Leave a request

Defence City: New Opportunities for the Defence Industry in Ukraine

Date of publication: 10 October 2025

Ivan Maryniuk, Head of Tax Law Practice

Source: Liga:Zakon

A special legal regime called Defence City will soon be launched in Ukraine. It primarily concerns companies in the defence industry that manufacture weapons, military equipment, components and dual-use technologies.

What is Defence City?

Defence City is a regime created by the state specifically for defence industry enterprises. The special regime is designed to create favourable conditions for scaling up the production of weapons and equipment, attracting investment, reducing the tax burden and facilitating access to international markets and partnerships.

The regime will remain in force until 1 January 2036 or until Ukraine joins the EU.

What are the Benefits for Defence City Residents?

Tax aspects

  • exemption from income tax (provided that the profit is reinvested in production or R&D);
  • exemption from land tax, property tax and environmental tax;
  • these exemptions may supplement existing VAT exemptions for participants in defence operations.

Customs formalities

  • simplified customs procedures for the import and export of defence products;
  • simplified export control regime for military goods.

Improved confidentiality

  • the Ministry of Defence will maintain the Defence City Residents Register;
  • sensitive information about residents will be hidden in public registers (a mechanism has already been introduced to restrict access to information about enterprises, institutions and organisations in the defence industry sector, regardless of whether they have Defence City resident status).

Who Can Become a Defence City Resident?

The following entities are eligible for this status:

  • domestic enterprises that are income tax payers, with at least 75% (50% for aircraft manufacturing) of their income generated from transactions involving defence goods.
  • enterprises with no tax debts or pending legal claims in the field of defence procurement.
  • enterprises with an impeccable business/financial reputation (with a transparent ownership structure, stable financial position, no bankruptcy proceedings, no ties to the aggressor country and no sanctions);
  • enterprises that are not residents of Diia.City.

Possible Tax Risks of the Defence City Regime

Tax incentives are indeed important for business development and can create an additional financial impetus for scaling up. However, there are certain nuances that require attention.

The non-reinvested portion of profits, income of controlled foreign companies, and results of controlled transactions of Defence City residents are subject to taxation on a general basis. In addition, if a company is found to have failed to meet the residency requirements in Defence City in the past, it must submit revised tax returns for all previous periods, as well as accrue liabilities and pay penalties. If this is done by force, a fine will also be imposed. At the same time, the general limitation periods do not apply to taxes for which tax benefits are provided to residents.
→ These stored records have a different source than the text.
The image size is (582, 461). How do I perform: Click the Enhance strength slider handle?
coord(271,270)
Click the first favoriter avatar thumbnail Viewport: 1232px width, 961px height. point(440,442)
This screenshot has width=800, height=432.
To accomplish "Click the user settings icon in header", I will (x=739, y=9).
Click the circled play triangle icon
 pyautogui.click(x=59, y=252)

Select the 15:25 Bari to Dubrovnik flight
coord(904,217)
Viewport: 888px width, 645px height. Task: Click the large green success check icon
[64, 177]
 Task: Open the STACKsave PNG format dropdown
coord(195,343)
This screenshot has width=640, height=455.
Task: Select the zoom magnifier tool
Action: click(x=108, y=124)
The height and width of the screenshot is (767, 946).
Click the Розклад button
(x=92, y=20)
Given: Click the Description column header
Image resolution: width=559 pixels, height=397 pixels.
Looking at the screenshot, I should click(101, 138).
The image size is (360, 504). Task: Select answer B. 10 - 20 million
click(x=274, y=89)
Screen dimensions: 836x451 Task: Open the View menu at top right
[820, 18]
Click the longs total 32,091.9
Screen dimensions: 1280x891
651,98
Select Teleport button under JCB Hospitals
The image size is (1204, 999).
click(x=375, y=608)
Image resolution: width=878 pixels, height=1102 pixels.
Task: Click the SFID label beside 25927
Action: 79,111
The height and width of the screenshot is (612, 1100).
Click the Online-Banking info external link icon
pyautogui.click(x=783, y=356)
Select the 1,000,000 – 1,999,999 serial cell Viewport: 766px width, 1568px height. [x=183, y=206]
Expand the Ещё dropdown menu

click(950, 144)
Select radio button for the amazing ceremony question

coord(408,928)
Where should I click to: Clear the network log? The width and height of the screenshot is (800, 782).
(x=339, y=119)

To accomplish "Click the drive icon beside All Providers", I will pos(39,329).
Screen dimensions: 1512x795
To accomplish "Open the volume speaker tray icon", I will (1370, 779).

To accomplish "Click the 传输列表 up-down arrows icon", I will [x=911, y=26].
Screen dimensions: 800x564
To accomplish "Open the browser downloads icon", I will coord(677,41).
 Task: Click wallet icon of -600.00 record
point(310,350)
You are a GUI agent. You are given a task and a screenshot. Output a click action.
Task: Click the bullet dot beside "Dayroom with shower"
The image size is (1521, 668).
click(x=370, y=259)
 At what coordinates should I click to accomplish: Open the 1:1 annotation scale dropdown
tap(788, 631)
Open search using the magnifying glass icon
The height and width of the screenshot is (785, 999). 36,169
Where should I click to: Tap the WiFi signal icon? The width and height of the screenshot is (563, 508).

Secondly, Defence City is not for everyone. Unlike the Diia.City regime, young companies/start-ups will not be able to be immediately included in the list of residents and enjoy the benefits of the latter. At a minimum, they must undergo a year-long trial period and develop qualifying indicators. This may slow down the development of the defence industry and contradict the main idea behind the new law.

Greater confidence in joining Defence City could be provided by state guarantees of protection against possible abuse by law enforcement agencies. For example, cases of arrest and seizure of property (products, equipment, raw materials) in the context of insufficiently substantiated criminal proceedings may affect the execution of defence contracts and, in fact, residency status. Failure to comply with the terms of a defence contract, the imposition of penalties (which are always imposed by the state) and non-payment of the latter may result in the loss of Defence City resident status.

The law regulates the relocation of residents’ businesses to safer areas, but it is not entirely clear whether relocation is mandatory for obtaining resident status. At the same time, as the experience of three years of war shows, there are no safe places in Ukraine, and any relocation involves additional costs of resources, time, production delays, and a potential negative impact on employee’ families, as not everyone is ready to move and break social ties.

The introduction of a tax on withdrawn capital for Defence City (as for Diia.City) could stimulate more investment, including foreign investment, in the development of Ukraine’s defence industry. After all, the ‘transparent’ opportunity to earn income from investments is a significant prospect for any business.

Conclusions

Defence City is not only a set of incentives, but also a new model of interaction between business and the state, in which both sides are interested in each other’s stability and development.

Defence City could be a big boost for Ukraine’s defence sector, but for businesses, the new regime isn’t an ‘oasis in the desert.’ It could be a tool that only works if the rules are clear, flexible, and minimise risks and abuse on both sides.